[Task details]: Lines to return, exactly: from the line with "This screenshot has width=1377, height=691." to the line with "Given: Insert a Comment from the ribbon" in the entries below, both included.

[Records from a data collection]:

'''

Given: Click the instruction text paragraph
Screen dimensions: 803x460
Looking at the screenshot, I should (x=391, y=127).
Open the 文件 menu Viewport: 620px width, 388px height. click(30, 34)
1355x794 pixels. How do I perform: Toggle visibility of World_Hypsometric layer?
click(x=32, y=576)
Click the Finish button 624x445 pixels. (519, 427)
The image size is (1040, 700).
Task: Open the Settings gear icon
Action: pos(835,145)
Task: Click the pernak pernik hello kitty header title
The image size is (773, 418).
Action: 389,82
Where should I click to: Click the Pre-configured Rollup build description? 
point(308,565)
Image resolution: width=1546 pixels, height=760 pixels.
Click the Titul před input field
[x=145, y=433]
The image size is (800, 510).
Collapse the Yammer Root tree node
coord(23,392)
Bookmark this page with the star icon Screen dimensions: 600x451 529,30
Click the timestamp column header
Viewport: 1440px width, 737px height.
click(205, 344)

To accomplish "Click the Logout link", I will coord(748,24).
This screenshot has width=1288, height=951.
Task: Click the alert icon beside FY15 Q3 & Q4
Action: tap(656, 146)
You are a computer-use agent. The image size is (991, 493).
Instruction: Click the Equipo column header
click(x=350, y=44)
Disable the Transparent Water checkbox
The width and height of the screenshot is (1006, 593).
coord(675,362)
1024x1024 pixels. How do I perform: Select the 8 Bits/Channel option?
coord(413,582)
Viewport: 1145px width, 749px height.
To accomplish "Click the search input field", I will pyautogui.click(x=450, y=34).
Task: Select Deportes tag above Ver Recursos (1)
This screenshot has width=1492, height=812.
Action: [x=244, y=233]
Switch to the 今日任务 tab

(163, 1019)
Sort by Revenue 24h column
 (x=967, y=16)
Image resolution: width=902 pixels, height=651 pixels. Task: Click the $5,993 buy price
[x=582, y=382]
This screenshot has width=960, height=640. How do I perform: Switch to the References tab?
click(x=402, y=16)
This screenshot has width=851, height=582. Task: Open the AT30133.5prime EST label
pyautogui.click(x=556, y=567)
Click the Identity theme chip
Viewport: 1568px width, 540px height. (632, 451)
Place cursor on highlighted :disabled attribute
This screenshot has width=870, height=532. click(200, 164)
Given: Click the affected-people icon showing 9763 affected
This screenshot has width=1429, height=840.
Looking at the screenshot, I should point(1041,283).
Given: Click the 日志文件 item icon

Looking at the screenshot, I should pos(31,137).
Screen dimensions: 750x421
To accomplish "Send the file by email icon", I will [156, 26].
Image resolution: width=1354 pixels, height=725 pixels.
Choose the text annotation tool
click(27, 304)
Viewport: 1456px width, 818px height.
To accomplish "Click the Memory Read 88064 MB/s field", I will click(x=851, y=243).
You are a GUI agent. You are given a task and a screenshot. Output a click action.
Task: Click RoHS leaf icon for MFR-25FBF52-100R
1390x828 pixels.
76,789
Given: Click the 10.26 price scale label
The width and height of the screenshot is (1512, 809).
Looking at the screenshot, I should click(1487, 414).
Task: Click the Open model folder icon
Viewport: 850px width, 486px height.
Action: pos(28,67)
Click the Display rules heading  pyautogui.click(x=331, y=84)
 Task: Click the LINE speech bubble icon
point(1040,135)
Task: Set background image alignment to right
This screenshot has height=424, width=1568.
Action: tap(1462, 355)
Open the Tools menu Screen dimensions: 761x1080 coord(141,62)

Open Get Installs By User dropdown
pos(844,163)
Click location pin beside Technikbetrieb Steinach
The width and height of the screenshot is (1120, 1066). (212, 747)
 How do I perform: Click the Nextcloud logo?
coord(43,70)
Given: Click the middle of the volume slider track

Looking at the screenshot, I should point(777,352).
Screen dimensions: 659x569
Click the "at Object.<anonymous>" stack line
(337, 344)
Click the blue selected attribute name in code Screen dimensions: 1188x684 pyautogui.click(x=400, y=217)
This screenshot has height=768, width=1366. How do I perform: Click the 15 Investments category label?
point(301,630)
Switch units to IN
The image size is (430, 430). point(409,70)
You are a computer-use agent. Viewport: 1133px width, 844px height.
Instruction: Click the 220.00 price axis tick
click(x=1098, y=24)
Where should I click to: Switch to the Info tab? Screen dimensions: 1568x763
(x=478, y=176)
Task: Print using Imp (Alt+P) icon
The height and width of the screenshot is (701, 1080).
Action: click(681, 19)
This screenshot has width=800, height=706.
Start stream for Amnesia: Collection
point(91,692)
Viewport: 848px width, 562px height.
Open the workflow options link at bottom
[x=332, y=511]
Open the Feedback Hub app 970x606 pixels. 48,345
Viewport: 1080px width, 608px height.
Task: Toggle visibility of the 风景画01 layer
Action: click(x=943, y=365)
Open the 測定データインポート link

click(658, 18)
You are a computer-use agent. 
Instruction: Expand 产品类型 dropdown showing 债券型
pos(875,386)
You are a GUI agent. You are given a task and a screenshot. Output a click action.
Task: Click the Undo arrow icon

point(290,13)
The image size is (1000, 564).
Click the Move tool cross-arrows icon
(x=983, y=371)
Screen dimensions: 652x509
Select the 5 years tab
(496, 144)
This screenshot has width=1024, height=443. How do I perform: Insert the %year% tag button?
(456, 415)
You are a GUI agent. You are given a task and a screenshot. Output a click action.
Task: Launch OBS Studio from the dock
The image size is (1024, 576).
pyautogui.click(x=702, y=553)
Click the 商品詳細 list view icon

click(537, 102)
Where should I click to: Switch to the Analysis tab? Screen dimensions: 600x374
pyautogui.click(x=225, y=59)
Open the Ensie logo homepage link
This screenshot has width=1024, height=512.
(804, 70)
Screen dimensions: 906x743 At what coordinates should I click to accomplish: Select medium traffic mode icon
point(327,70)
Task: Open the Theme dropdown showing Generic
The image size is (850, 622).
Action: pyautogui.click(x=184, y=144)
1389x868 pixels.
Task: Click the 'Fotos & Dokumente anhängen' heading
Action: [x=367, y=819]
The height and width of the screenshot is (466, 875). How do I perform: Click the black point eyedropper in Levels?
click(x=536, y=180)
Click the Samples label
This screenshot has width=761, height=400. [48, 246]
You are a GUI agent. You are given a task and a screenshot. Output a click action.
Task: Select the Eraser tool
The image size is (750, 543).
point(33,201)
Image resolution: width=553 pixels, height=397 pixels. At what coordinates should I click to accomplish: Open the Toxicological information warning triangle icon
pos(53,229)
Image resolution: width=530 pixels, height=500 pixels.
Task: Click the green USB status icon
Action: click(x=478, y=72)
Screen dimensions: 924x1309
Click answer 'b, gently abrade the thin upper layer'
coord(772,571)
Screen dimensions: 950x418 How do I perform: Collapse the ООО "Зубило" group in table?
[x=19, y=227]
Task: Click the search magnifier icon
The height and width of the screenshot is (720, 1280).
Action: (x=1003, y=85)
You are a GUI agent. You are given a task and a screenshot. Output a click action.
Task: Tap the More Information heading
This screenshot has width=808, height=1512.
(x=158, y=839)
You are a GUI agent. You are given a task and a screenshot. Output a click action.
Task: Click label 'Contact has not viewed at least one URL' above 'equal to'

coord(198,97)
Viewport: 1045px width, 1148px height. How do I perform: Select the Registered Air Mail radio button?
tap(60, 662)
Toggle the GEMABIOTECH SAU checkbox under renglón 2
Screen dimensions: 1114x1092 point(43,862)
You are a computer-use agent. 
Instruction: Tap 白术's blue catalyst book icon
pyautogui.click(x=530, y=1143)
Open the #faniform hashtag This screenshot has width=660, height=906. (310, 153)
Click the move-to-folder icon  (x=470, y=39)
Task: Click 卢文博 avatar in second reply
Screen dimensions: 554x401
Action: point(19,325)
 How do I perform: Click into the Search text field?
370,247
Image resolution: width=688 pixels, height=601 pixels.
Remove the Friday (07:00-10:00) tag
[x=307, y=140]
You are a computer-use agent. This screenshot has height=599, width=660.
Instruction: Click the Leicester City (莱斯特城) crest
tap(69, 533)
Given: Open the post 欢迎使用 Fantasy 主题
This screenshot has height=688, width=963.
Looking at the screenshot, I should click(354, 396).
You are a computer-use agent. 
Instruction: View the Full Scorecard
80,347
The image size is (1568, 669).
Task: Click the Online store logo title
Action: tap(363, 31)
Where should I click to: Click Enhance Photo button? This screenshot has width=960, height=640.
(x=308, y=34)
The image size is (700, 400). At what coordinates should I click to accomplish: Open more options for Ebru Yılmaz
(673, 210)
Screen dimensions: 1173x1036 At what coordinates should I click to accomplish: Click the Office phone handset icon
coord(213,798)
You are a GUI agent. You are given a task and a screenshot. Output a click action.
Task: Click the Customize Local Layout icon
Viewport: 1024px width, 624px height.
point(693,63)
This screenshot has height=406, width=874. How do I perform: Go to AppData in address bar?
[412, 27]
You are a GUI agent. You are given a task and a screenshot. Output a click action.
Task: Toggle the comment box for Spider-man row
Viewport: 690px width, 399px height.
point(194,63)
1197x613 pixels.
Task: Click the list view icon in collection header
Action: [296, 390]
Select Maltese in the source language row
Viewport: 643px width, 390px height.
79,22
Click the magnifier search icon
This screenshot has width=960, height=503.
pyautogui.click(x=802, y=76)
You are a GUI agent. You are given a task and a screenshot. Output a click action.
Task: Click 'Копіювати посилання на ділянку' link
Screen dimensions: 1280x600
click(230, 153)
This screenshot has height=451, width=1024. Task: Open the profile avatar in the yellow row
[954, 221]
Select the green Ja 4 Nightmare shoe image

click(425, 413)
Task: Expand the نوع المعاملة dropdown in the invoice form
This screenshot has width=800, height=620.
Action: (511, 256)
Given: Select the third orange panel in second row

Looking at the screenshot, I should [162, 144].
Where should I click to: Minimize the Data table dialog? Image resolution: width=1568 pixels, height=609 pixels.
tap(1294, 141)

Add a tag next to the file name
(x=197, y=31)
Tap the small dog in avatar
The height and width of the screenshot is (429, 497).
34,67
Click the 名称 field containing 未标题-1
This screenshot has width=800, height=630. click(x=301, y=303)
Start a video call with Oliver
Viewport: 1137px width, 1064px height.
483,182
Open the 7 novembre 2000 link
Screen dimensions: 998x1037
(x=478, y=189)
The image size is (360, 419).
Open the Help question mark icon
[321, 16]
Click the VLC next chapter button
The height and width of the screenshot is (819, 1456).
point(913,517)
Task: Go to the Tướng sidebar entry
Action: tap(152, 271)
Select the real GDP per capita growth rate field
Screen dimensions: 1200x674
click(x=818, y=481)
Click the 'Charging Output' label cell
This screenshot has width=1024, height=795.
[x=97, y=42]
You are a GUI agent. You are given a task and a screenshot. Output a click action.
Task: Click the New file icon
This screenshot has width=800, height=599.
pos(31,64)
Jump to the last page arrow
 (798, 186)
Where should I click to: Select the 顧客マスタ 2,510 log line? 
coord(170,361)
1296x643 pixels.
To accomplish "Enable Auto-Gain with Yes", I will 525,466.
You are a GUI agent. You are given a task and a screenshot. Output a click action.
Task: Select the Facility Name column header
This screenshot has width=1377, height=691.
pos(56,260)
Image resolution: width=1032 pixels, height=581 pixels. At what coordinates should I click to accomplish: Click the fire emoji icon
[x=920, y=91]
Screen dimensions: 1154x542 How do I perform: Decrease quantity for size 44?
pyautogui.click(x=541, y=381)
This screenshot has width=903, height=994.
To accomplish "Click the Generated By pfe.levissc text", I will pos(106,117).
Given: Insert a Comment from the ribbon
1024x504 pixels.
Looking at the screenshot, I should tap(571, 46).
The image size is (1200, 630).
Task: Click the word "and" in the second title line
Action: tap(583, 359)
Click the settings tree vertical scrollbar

'''

[Reply to the exercise]:
This screenshot has width=1377, height=691.
pos(56,260)
Image resolution: width=1032 pixels, height=581 pixels. At what coordinates should I click to accomplish: Click the fire emoji icon
[x=920, y=91]
Screen dimensions: 1154x542 How do I perform: Decrease quantity for size 44?
pyautogui.click(x=541, y=381)
This screenshot has width=903, height=994.
To accomplish "Click the Generated By pfe.levissc text", I will pos(106,117).
Given: Insert a Comment from the ribbon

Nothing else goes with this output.